Is there any IDE for perl?

M

mobile.parmenides

Hi,

My experience concerning the c programming tell me an IED is very
important for coding and debugging. Is there perl counterpart?
 
R

RedGrittyBrick

Hi,

My experience concerning the c programming tell me an IED is very
important for coding and debugging.

I'd not use an Improvised Explosive Device for coding and debugging but
YMMV.
Is there perl counterpart?

Have you tried `perlfaq -q ide`
 
R

Rui Maciel

My experience concerning the c programming tell me an IED is very
important for coding and debugging. Is there perl counterpart?

As an IDE (short for integrated development environment) is nothing more than a text editor, compiler, build system and debugger bundled in a neat package, why exactly does your experience tells you that you need a package intentionally labeled as an "IDE" to be able to write any code?


Rui Maciel
 
G

George

Hi,

My experience concerning the c programming tell me an IED is very
important for coding and debugging. Is there perl counterpart?

There's komodo from the activestate people. It costs some money and is
likely a very effective tool for persons who can afford it.

Activestate also has a free perl install for windows that has the
all-important package manager. You have to take steps to customize it, and
there's no ide. With an interpreted syntax like perl, I actually prefer
the command line to the ide. It's not like my projects are large.

If there's one thing I miss now that I'm relegated to relying on the free
distros, it's a visual debugger like I had back when I used M$.
--
George

The thing that's wrong with the French is that they don't have a word for
entrepreneur.
George W. Bush

Picture of the Day http://apod.nasa.gov/apod/
 
S

sln

There's komodo from the activestate people. It costs some money and is
likely a very effective tool for persons who can afford it.

Activestate also has a free perl install for windows that has the
all-important package manager. You have to take steps to customize it, and
there's no ide. With an interpreted syntax like perl, I actually prefer
the command line to the ide. It's not like my projects are large.

If there's one thing I miss now that I'm relegated to relying on the free
distros, it's a visual debugger like I had back when I used M$.
And intellisence.
 
A

Alex

George said:
There's komodo from the activestate people. It costs some money and is
likely a very effective tool for persons who can afford it.

If you don't *need* the letters "IDE" in the name, you can also try out
the editor "Komodo Edit", which is pretty good, IMHO, and which you can
download for free. Of course, you can try out the trial version of
"Komodo IDE", which has some extra features, which you may like.

Alex
 
Y

yairl

Hi,

   My experience concerning the c programming tell me an IED is very
important for coding and debugging. Is there perl counterpart?

I ussually use emacs with perl mode but in the last years for big
projects i started to use an IDE. I use eclipse with the perl plug ,
it's very good for me. It helps to find quickly objects,
function ,variables into 20 or 30 different files and this was reason
i needed to change the emacs. For small changes i still use emacs, but
when we must make big changes no way , i can't see what happen in
others objects or methods without eclipse. The problem is how to see
the different project's parts in different files working together and
thus avoid bugs....
Untill now there isn't any good emacs module it can do this work .
 
P

Peter Wyzl

Hi,

My experience concerning the c programming tell me an IED is very
important for coding and debugging. Is there perl counterpart?
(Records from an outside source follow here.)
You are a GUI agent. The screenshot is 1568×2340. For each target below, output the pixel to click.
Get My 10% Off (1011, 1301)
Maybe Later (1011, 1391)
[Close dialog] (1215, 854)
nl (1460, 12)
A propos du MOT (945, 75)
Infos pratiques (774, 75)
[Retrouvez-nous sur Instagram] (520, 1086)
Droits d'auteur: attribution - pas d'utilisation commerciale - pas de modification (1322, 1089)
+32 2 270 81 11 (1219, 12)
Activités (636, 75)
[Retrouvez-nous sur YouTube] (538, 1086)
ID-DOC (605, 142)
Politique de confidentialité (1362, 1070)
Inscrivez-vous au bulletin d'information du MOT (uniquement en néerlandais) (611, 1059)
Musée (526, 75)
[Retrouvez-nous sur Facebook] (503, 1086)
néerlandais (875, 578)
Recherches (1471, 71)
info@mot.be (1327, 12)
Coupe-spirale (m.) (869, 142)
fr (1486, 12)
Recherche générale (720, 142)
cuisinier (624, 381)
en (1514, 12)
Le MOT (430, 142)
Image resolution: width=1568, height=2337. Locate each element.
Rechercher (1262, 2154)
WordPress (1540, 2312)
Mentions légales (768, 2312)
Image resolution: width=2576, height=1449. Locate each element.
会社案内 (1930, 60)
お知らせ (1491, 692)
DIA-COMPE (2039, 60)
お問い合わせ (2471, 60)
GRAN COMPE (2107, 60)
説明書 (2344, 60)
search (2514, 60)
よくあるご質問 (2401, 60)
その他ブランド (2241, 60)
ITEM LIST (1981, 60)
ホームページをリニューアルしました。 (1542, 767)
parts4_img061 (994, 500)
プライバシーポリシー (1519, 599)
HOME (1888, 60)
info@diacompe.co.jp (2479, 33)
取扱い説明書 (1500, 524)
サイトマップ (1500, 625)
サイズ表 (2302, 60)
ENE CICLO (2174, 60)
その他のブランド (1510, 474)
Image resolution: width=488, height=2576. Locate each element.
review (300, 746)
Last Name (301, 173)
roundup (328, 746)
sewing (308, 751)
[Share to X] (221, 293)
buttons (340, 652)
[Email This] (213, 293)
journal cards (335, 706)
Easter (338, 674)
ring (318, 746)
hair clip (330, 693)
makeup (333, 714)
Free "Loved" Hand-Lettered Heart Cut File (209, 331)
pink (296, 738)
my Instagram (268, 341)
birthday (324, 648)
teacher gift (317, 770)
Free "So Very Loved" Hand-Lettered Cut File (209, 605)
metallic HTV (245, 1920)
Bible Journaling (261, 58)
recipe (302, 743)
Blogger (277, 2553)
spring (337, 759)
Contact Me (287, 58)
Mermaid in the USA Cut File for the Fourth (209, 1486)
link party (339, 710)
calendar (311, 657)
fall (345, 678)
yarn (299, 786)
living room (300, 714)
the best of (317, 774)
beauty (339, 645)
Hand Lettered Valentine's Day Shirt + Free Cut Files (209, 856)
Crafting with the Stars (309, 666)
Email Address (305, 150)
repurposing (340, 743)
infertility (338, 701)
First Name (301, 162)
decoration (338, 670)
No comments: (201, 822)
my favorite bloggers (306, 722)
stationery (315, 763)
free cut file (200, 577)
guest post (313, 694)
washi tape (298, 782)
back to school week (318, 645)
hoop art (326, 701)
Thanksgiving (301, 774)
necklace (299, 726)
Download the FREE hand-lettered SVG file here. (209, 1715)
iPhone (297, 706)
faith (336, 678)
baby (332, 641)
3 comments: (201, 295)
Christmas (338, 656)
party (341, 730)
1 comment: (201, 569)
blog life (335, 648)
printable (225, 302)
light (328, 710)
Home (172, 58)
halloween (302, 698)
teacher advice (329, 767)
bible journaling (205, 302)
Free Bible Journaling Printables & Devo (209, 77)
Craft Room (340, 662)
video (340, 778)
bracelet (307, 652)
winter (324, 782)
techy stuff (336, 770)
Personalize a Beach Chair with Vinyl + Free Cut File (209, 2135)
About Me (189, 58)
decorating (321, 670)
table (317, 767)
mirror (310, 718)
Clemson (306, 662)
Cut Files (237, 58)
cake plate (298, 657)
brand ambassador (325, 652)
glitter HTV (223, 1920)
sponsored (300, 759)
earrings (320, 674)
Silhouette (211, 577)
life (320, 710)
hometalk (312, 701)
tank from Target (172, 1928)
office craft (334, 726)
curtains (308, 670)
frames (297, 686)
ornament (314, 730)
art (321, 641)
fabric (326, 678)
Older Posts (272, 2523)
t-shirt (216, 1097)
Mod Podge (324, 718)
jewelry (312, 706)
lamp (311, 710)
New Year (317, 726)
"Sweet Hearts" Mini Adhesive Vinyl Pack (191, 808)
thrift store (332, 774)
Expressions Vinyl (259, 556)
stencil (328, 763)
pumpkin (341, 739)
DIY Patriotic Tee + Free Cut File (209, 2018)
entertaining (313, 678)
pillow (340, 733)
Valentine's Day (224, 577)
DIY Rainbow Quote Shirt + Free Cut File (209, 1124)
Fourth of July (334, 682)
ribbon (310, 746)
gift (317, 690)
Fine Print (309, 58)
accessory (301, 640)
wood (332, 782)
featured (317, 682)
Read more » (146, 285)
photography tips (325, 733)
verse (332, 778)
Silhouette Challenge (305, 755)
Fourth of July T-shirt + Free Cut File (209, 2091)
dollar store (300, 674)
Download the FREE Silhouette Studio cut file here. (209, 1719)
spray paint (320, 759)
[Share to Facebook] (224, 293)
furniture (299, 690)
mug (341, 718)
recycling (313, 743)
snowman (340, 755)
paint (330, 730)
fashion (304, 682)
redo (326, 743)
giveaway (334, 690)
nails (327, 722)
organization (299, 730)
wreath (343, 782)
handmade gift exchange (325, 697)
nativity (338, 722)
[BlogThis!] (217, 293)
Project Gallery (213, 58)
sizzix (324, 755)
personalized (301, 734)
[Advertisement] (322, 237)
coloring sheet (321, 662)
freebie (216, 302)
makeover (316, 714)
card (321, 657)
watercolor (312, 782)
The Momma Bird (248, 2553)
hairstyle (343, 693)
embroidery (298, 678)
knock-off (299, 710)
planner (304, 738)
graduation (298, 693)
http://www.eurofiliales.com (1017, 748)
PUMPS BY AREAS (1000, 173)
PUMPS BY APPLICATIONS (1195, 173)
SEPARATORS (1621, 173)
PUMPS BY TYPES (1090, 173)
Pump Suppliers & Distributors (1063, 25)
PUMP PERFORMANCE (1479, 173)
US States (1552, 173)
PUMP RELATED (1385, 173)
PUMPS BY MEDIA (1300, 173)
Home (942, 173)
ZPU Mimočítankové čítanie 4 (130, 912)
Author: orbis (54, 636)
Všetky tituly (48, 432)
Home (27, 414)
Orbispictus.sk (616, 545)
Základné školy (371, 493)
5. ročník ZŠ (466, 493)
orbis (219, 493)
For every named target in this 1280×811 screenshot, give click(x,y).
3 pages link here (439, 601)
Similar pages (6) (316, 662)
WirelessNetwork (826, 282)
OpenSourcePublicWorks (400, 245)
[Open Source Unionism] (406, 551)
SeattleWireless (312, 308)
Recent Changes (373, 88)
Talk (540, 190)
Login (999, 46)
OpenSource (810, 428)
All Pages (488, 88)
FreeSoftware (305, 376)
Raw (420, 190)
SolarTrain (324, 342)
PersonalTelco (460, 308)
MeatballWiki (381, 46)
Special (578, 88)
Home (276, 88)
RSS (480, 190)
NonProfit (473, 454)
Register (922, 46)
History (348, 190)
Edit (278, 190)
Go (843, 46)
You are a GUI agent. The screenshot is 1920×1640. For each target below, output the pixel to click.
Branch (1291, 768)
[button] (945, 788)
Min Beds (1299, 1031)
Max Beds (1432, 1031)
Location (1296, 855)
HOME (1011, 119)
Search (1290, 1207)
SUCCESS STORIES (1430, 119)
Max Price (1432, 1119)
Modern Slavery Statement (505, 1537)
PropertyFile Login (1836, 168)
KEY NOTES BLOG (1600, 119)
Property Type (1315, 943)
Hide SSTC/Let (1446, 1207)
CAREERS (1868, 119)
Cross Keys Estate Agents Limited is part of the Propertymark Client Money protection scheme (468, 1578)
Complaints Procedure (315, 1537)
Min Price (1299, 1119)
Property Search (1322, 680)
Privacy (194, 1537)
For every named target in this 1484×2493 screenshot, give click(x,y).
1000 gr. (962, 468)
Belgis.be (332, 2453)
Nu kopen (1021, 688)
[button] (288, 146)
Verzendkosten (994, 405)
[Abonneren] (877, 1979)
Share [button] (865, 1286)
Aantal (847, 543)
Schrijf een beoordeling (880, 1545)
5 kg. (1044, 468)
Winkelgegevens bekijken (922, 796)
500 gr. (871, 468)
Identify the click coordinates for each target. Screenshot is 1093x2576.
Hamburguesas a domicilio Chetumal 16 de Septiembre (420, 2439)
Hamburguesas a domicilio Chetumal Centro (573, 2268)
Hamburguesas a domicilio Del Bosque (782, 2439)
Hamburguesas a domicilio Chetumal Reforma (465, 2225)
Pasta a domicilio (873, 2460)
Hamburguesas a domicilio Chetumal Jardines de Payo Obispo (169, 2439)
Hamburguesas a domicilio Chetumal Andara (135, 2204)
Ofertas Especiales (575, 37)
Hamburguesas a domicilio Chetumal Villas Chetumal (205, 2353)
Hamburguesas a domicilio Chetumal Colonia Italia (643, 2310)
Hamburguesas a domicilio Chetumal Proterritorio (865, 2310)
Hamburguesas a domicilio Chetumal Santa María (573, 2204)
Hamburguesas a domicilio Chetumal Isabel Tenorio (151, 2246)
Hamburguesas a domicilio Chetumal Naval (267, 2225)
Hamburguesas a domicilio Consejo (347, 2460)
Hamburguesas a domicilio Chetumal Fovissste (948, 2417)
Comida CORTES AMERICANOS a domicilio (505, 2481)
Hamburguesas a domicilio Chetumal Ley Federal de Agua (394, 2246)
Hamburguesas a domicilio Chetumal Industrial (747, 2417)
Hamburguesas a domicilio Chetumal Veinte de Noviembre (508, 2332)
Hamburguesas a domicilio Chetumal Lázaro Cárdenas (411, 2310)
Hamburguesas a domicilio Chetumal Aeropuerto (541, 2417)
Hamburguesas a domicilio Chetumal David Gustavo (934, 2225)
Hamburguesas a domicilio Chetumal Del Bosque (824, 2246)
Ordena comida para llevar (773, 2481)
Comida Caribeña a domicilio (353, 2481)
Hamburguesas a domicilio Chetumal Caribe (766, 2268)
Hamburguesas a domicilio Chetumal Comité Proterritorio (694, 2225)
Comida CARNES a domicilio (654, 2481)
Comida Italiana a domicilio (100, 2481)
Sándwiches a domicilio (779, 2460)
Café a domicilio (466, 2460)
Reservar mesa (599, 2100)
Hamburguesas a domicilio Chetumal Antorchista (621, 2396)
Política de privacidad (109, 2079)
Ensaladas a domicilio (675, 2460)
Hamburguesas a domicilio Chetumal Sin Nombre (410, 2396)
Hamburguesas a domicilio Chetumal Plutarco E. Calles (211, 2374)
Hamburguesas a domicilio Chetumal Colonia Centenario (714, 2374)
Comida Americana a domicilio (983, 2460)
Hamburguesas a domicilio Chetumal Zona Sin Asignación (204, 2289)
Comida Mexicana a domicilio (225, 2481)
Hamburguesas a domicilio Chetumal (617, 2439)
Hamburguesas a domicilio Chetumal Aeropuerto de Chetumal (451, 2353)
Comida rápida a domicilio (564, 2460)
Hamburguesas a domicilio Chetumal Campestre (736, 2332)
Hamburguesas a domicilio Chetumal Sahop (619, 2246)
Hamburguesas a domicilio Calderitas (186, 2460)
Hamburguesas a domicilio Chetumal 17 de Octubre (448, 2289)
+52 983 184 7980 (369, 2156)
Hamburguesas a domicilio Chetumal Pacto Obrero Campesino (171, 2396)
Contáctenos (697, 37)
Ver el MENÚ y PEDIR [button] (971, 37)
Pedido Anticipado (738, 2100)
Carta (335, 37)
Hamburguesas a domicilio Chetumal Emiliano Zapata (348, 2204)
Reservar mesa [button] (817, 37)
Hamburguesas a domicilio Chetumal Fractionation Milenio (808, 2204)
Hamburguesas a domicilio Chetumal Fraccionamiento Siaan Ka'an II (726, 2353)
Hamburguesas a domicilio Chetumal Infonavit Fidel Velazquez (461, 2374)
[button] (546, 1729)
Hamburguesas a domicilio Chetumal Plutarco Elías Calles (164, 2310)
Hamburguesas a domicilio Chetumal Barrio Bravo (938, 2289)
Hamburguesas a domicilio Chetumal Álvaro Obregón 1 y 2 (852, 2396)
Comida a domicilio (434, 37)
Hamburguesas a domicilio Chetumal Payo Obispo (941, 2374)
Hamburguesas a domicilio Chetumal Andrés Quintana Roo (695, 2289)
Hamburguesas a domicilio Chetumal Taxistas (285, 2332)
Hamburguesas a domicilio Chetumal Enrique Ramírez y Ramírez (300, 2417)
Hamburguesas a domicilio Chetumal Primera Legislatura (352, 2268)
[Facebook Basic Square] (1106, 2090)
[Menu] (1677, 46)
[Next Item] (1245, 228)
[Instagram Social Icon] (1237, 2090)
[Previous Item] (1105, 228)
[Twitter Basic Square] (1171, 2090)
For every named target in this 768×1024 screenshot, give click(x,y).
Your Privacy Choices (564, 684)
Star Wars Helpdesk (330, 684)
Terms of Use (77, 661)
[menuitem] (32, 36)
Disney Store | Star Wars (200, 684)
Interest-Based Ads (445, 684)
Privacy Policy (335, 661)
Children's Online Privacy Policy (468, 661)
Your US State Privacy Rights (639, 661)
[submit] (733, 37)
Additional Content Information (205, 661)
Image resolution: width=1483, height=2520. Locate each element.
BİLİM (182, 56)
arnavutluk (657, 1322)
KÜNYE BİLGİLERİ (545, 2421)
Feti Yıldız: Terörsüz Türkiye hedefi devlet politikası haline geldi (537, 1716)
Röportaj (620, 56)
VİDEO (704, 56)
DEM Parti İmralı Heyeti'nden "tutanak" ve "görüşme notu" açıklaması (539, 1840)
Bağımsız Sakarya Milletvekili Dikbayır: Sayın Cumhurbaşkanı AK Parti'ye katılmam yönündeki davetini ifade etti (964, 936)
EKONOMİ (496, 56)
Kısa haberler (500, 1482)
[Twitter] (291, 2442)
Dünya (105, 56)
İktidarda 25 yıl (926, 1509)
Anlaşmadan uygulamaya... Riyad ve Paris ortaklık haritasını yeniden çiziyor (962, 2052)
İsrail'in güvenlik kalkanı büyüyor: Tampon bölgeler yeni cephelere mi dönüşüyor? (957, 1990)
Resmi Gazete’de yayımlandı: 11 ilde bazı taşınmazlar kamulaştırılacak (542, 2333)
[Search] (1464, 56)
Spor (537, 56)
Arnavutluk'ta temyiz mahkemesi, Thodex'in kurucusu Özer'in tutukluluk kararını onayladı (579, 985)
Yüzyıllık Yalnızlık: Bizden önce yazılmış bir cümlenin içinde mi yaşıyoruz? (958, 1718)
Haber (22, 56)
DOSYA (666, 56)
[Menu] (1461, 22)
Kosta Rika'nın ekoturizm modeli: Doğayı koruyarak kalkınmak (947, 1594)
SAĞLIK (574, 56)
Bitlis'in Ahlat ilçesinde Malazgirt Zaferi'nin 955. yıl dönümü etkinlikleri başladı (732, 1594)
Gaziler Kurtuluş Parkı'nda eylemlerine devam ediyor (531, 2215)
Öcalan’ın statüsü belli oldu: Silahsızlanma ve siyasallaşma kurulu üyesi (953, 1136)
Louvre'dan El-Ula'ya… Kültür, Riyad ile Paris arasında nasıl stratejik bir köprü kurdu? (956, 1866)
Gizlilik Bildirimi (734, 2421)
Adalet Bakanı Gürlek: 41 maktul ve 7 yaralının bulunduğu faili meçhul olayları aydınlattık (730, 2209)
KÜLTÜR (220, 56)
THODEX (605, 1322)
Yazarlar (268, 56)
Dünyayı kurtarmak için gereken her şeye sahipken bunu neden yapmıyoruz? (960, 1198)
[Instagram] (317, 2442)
Perlbuilder .. google is your friend...

P
 
R

Ryan McCoskrie

Hi,

My experience concerning the c programming tell me an IED is very
important for coding and debugging.

You'll find here that many people have experience contrary to yours.


I've never met an IDE that doesn't push me around
and tell me to work the way that I don't want to.

On a *Nix system (preferably Linux or BSD) open the perl
script in your favourite editor* and have a terminal emulator
at the ready to run the script.

If you have a bigger project going with lots of modules
keep the file manager open to the directory you are using.

This is the wisdom of the environment perl came from.
Each program reliably does one thing very well.
That thing it does is very definite (e.g. editing text) but is useful
under many circumstances.
It does each thing well because it does so with as few features as
possible.

On windows it's much the same but the editor isn't pre-installed
and you'll be working with the command prompt instead of
a real terminal program.


MacOS makes it a pain to find the terminal.




Enjoy not having all your design decisions being made by you and
not someone in a ivory tower.



*When I say editor I mean something like the text editing field in an
IDE (including colour coding and auto indentation) on its own.